Sosa E, Jatene A, Kaeriyama J V, Scanavacca M, Marcial M B, Bellotti G, Pileggi F

机构信息

São Paulo University Medical School Heart Institute (INCOR), Brazil.

出版信息

J Thorac Cardiovasc Surg. 1992 May;103(5):855-60.

PMID:1569766
Abstract

Left ventricular reconstruction was used to control recurrent ventricular tachycardia in 19 patients (16 male), mean age of 56 years, with postinfarction anteroseptal aneurysms. The "origin" of recurrent ventricular tachycardia was not determined because the ventricular tachycardia induced by programmed stimulation produced hemodynamic deterioration in all patients. The average ejection fraction was 30.7% +/- 10.1%. In the left ventricular reconstruction technique, the plication of the aneurysmal septum and the reduction of the orifice of the left ventricular cavity after aneurysmal resection with a purse-string suture appear important to prevent the functioning of the reentry circuits. There was one death in the immediate postoperative period. The mean ejection fraction was 47.8% +/- 8.1% (p less than 0.001).
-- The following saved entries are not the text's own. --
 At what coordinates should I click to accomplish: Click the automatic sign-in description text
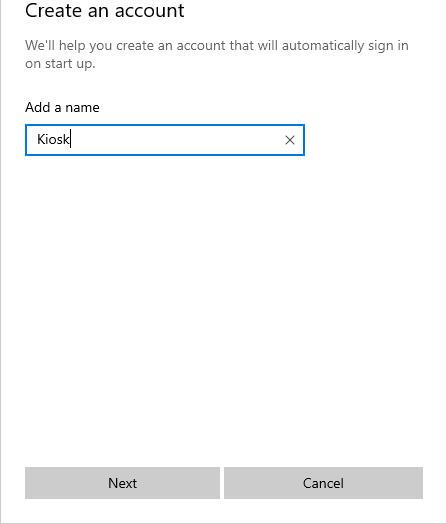pos(216,54)
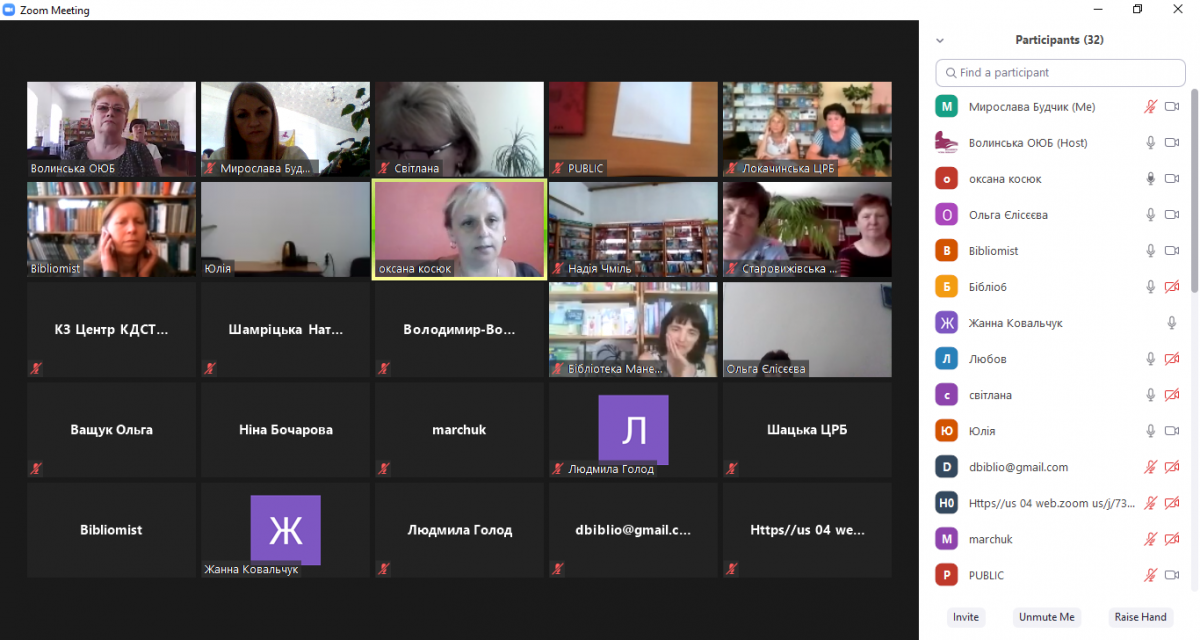The height and width of the screenshot is (640, 1200).
Task: Click microphone icon beside оксана косюк
Action: [x=1150, y=179]
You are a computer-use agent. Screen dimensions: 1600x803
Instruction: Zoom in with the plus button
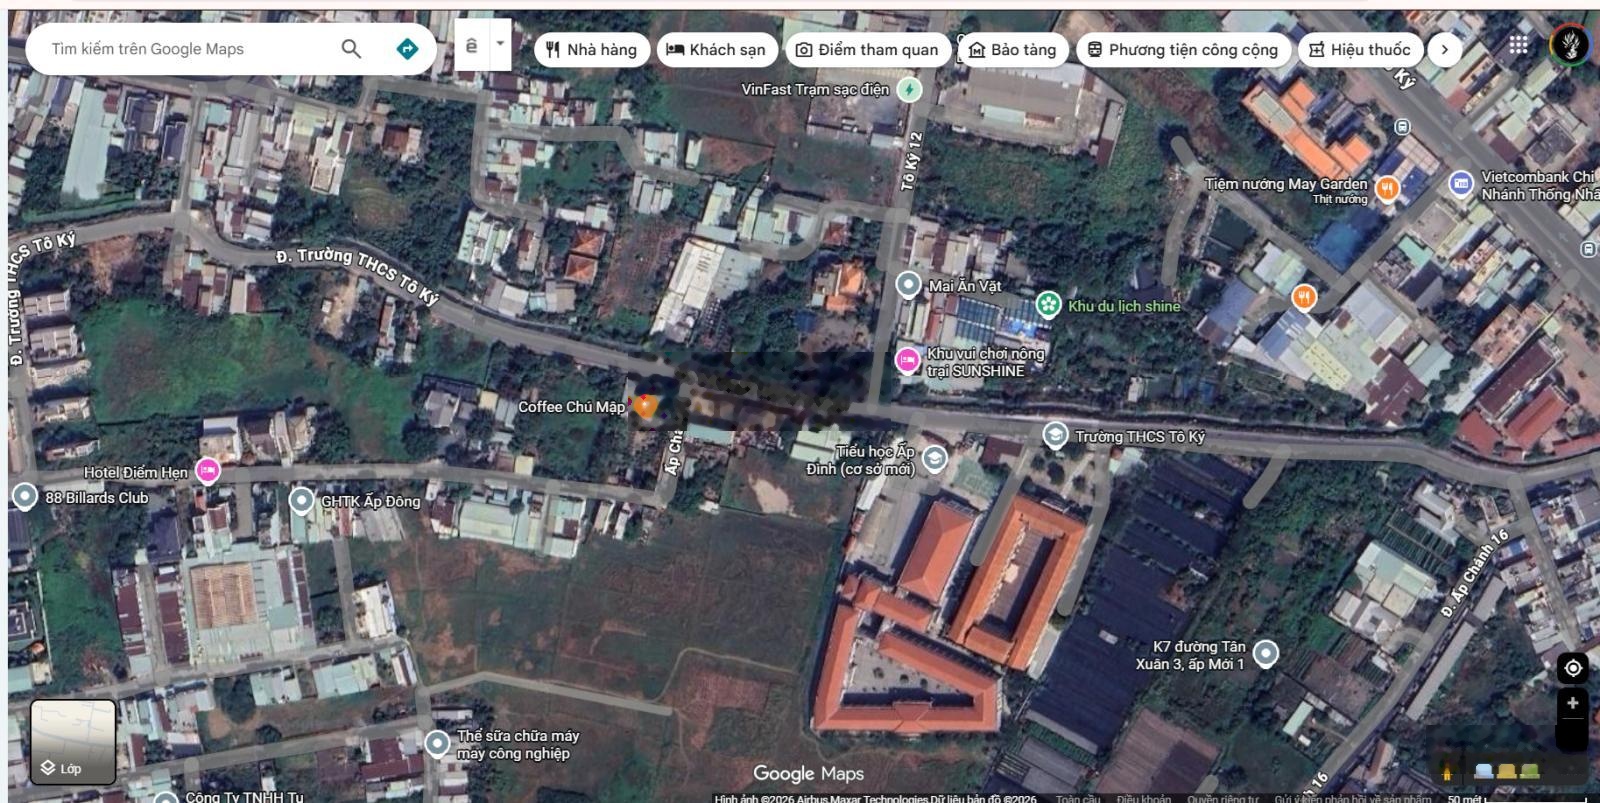tap(1572, 704)
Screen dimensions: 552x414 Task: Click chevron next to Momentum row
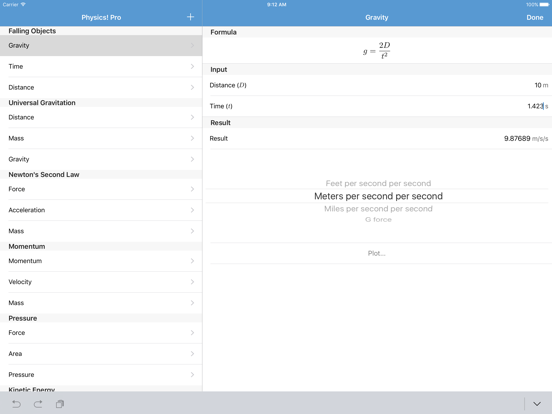[x=192, y=261]
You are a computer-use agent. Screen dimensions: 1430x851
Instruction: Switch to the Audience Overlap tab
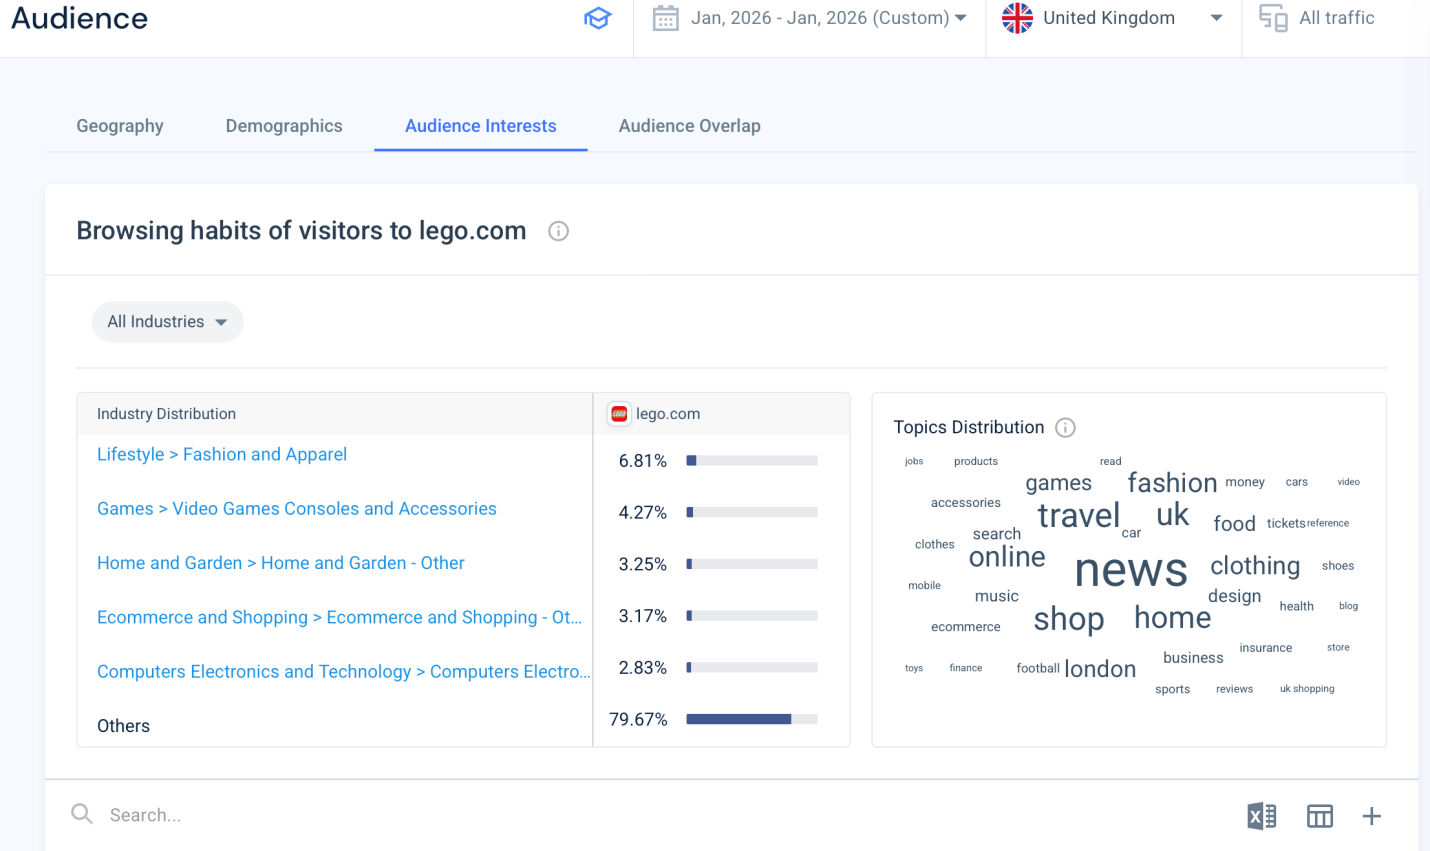689,126
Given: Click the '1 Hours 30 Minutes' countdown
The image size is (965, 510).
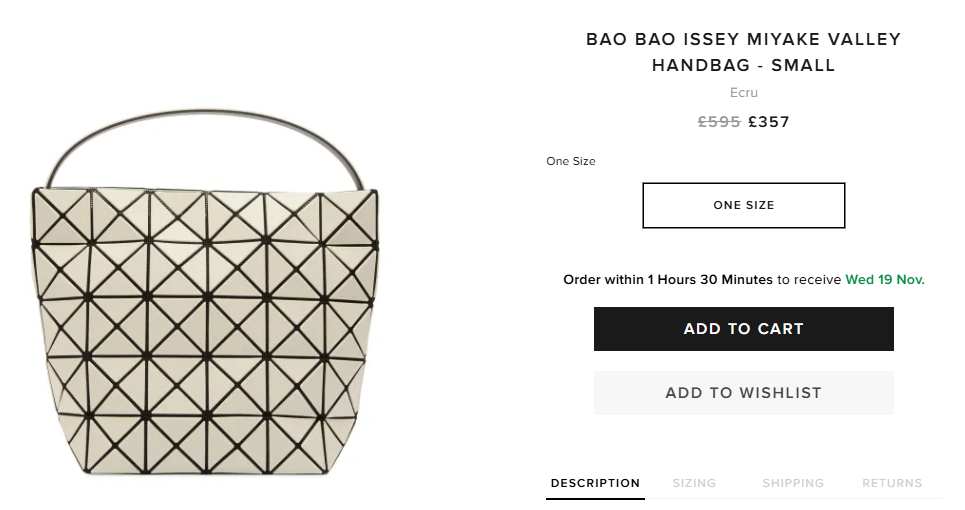Looking at the screenshot, I should point(710,280).
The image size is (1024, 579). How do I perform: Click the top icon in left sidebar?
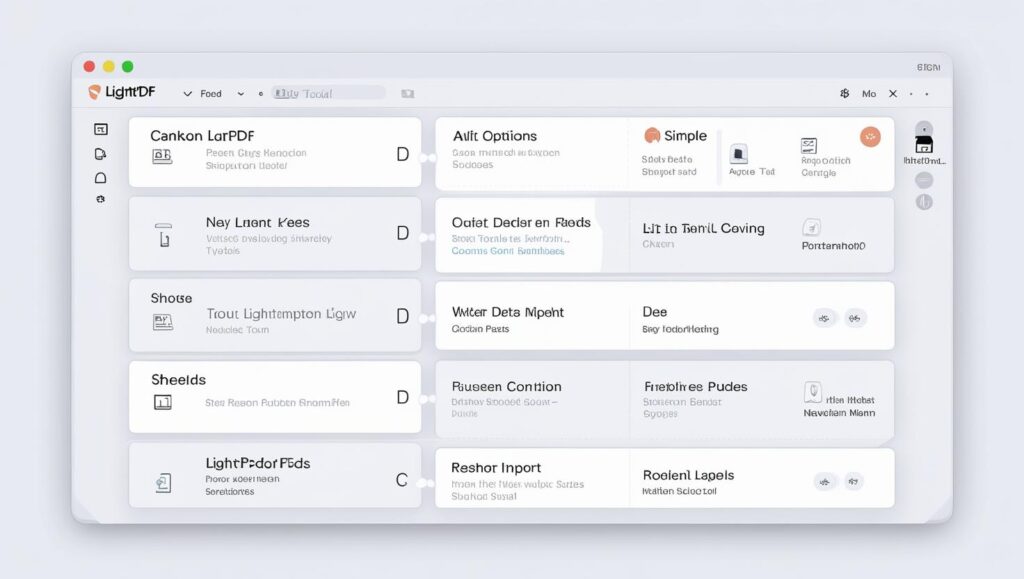100,129
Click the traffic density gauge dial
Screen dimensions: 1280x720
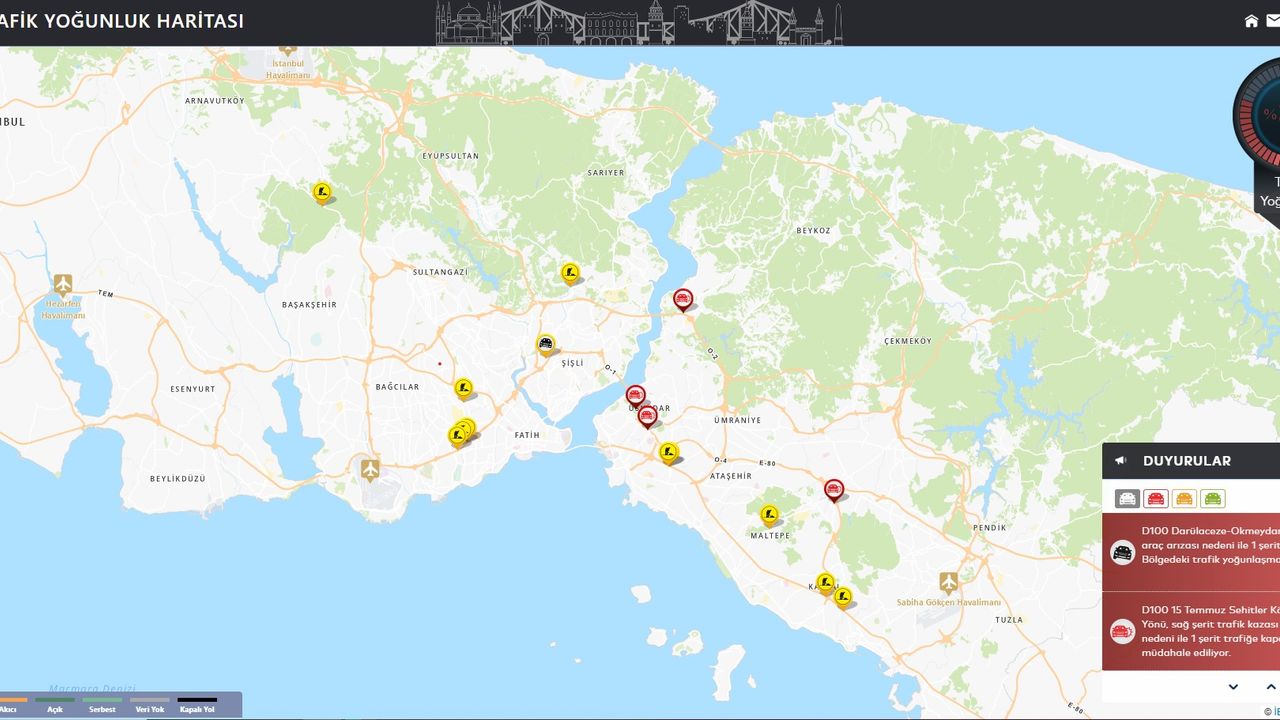pyautogui.click(x=1262, y=115)
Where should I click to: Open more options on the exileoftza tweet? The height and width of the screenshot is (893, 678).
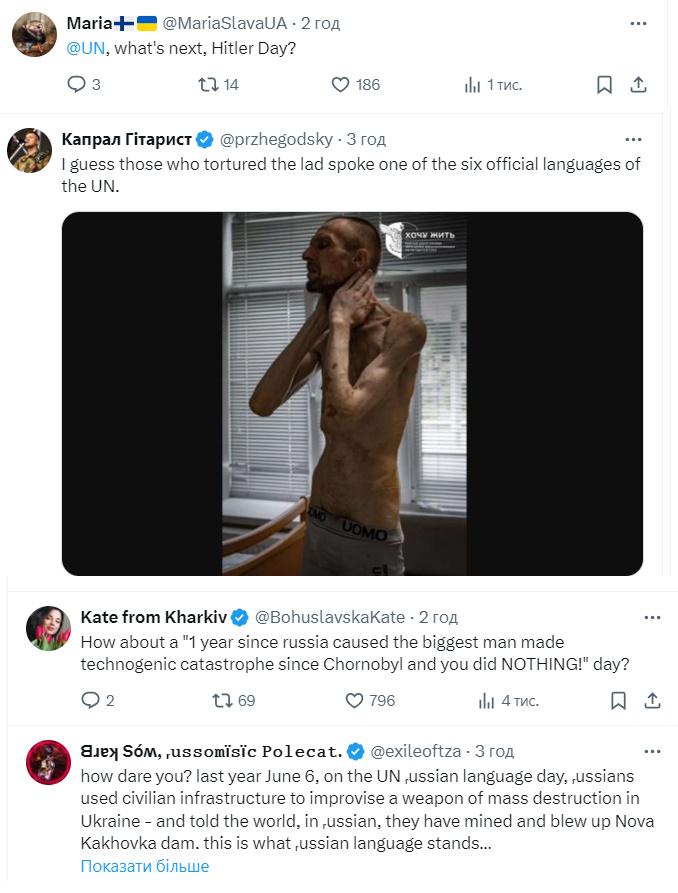pos(653,751)
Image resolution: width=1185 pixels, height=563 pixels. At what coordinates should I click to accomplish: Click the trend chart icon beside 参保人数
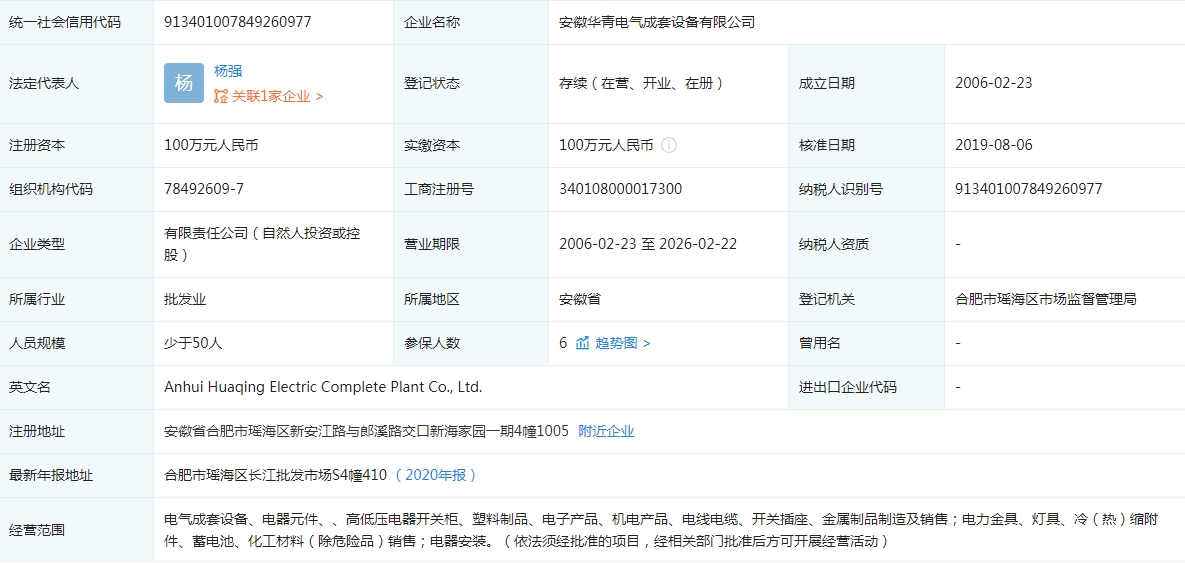tap(582, 343)
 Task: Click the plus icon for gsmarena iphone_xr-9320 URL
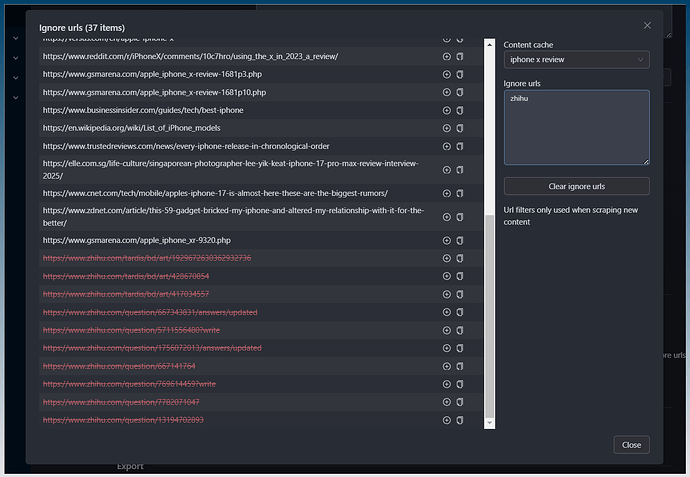pyautogui.click(x=447, y=241)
The postoperative programmed stimulation induced ventricular tachycardia in only one patient. There were two late deaths. The other 16 patients are asymptomatic (five with antiarrhythmic drugs) in functional class I and without recurrence of ventricular tachycardia. Left ventricular reconstruction is an acceptable technique that changes the spatial orientation in eventual tachycardia circuits. Hence this technique is an alternative for long-term control of the right ventricular tachycardia associated with postinfarction anteroseptal aneurysm without previous electrophysiologic mapping.